Descoberta de Estátua de Ramsés II Une Preservação Histórica e Antropológica no Egito
Arqueólogos revelaram uma imponente estátua do faraó Ramsés II em Tel Faraoun, no delta do Nilo, Egito. Pesando entre 2 e 6 toneladas e medindo aproximadamente 2,2 metros de altura, a peça, que possui a parte inferior danificada, foi identificada por suas características faciais.
Acredita-se que a estátua tenha sido originalmente esculpida em Pi-Ramess, a capital erguida por Ramsés II, antes de ser transportada para sua localização atual, onde teria sido reutilizada como parte do complexo de um templo local. Especialistas sugerem que essa descoberta faz parte de um conjunto escultórico maior, conhecido como tríade, que frequentemente retrata o faraó acompanhado por divindades.
Tríades semelhantes já foram documentadas na província de Sharqia, levantando a hipótese de que a estátua recém-encontrada possa ter feito parte desse contexto artístico mais amplo. Entretanto, investigações adicionais serão necessárias para corroborar essa teoria.

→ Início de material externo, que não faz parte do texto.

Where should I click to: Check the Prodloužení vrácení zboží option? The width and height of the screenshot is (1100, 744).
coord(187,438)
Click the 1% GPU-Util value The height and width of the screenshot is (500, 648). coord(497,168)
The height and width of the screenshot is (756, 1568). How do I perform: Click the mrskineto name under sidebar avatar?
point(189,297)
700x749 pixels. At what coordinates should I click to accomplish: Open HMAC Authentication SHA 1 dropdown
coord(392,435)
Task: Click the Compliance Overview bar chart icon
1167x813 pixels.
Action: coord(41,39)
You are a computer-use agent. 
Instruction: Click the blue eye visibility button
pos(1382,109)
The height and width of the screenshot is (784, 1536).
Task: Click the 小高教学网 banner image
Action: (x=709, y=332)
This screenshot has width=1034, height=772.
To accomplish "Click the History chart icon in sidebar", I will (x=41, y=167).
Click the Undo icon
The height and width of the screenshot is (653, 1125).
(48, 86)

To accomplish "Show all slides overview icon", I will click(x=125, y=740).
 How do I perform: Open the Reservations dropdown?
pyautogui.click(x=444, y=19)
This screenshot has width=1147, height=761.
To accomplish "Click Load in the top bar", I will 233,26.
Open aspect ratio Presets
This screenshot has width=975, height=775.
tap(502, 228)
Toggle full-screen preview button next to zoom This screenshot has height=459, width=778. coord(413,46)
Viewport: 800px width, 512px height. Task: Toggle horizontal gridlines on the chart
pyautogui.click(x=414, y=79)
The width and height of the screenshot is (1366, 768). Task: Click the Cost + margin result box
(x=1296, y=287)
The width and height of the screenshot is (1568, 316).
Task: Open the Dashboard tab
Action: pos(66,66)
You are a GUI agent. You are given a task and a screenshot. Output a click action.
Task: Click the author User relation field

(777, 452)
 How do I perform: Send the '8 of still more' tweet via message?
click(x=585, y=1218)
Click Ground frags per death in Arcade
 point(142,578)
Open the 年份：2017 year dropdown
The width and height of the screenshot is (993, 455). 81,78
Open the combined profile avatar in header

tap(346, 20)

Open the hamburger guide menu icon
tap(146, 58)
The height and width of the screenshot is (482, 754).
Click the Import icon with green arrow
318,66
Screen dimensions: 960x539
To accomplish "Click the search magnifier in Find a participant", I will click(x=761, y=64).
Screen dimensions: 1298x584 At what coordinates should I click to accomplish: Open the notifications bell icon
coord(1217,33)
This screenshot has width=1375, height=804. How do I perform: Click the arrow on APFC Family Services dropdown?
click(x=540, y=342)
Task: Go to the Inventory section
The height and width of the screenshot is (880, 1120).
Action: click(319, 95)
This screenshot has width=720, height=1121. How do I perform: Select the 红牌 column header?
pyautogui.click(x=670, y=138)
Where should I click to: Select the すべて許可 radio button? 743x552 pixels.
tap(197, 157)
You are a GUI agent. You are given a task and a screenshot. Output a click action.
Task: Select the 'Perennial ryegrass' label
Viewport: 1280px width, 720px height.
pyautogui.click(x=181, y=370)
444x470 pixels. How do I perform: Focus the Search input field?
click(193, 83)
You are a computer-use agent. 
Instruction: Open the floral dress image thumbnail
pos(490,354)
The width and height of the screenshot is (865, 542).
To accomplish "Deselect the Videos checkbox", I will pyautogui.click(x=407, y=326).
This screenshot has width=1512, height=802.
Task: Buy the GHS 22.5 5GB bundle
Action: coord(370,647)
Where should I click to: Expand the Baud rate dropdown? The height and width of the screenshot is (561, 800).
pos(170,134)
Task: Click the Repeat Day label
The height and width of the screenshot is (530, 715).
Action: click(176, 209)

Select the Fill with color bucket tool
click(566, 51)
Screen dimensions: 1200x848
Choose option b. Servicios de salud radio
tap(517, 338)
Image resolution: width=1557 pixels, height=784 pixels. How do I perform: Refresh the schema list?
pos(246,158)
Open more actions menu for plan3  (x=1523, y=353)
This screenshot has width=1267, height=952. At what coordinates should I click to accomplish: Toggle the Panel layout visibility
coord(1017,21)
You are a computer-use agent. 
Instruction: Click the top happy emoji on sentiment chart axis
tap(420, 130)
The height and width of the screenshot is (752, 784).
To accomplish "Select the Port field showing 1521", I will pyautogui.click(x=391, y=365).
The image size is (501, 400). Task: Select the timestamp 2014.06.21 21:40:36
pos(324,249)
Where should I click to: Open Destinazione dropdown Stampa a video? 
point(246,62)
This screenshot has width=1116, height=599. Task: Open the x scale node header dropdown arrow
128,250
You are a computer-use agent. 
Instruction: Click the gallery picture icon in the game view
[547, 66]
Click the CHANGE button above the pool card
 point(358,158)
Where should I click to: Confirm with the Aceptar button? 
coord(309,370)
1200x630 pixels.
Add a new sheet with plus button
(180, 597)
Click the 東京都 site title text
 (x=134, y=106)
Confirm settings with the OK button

As autoridades egípcias, em um esforço para preservar a integridade da peça, realizaram a transferência imediata da estátua para um depósito especializado em San El-Hagar. Profissionais de conservação iniciarão um meticuloso processo de restauração, seguindo rigorosos padrões científicos internacionais. Eles também analisarão o material de que a estátua é feita, visando esclarecer sua idade, origem e as técnicas utilizadas pelos artesãos da antiguidade.
Essa descoberta não apenas enriquece o nosso entendimento sobre a arte egípcia, mas também abre novas janelas para a exploração da história e cultura do Egito Antigo.